Going line by line through the records below, write out everything starting with the line containing "This screenshot has width=800, height=600." and going on through the line containing "The height and width of the screenshot is (679, 1200).", exactly and inclusively. Pictures do not go in.

> The records
——————
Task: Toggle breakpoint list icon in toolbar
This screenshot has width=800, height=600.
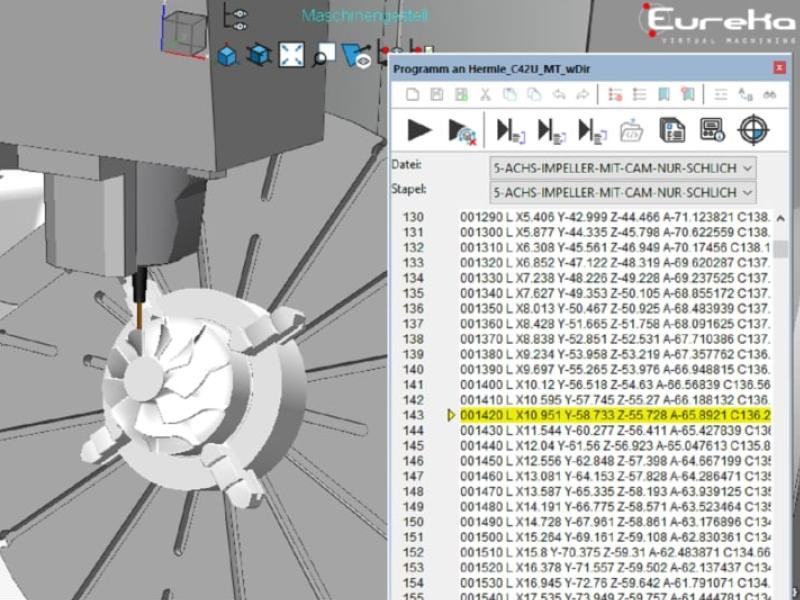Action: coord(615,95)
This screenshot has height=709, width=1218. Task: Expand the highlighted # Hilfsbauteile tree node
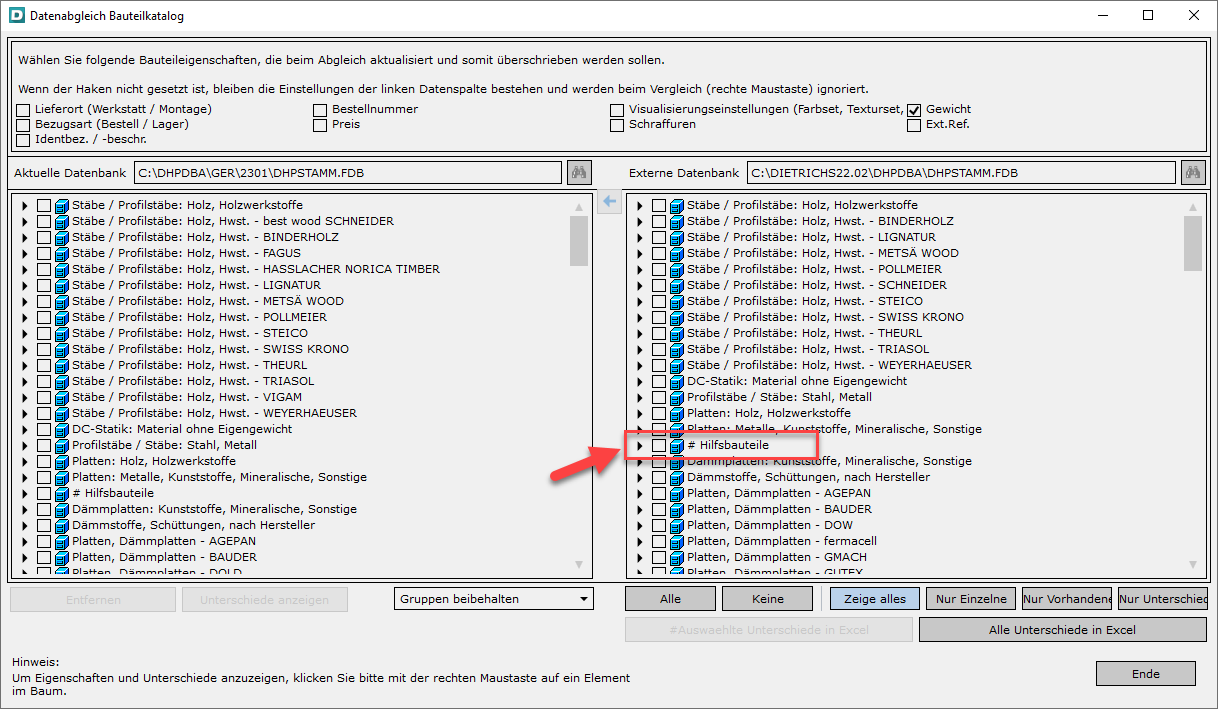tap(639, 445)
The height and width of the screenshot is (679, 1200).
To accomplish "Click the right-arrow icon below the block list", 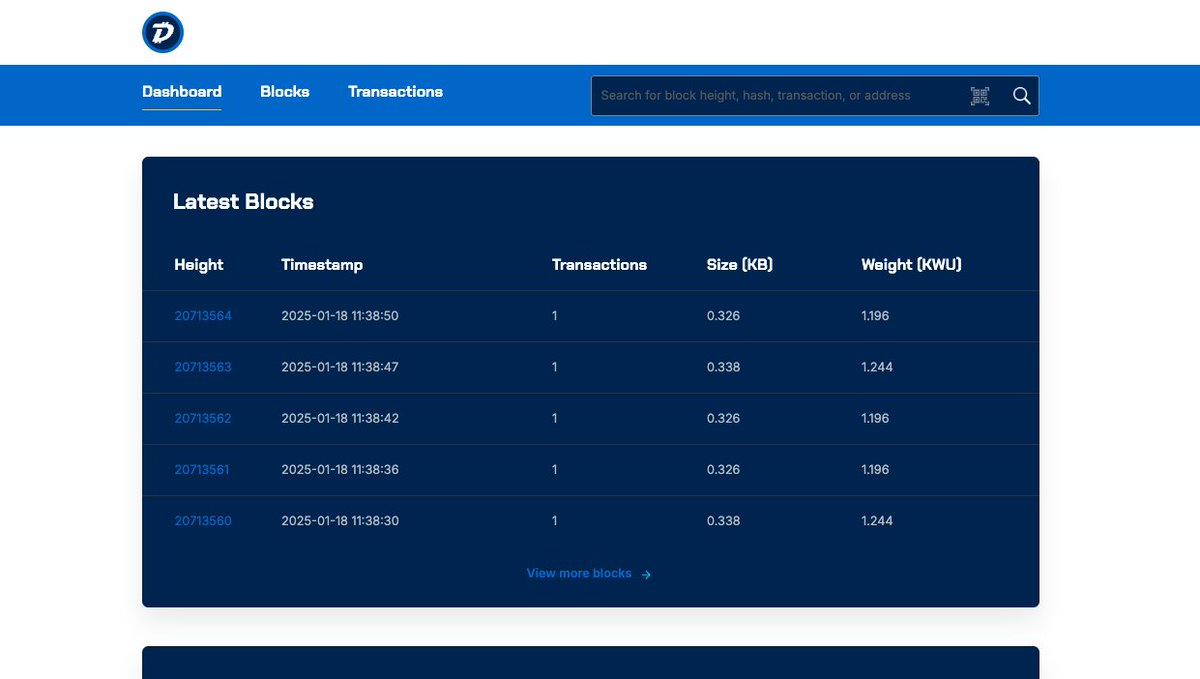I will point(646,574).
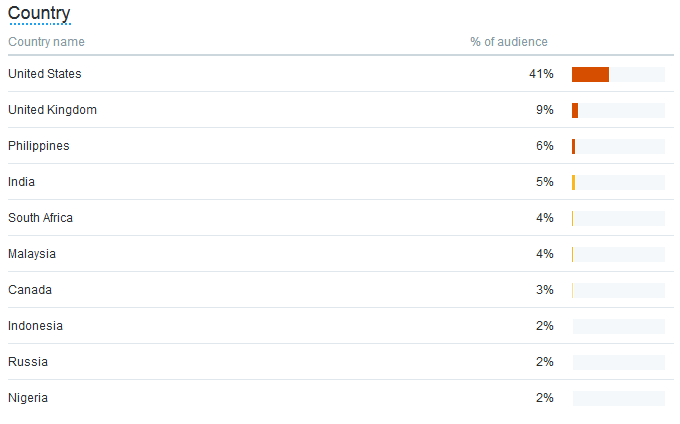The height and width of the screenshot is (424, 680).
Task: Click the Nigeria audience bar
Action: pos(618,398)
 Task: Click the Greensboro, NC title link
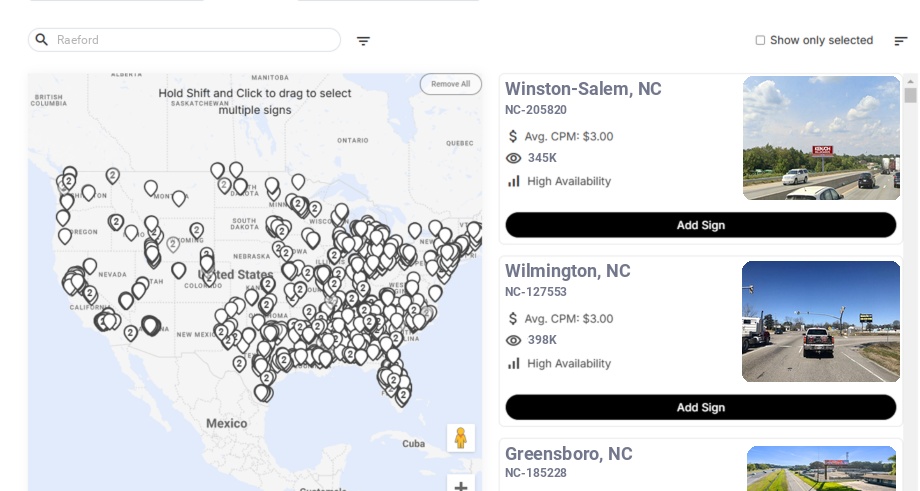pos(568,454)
——————
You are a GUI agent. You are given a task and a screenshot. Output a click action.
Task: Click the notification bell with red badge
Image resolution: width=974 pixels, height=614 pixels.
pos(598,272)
——————
> Solution to the exercise
This screenshot has width=800, height=600.
Action: coord(615,95)
This screenshot has height=709, width=1218. Task: Expand the highlighted # Hilfsbauteile tree node
tap(639, 445)
The height and width of the screenshot is (679, 1200).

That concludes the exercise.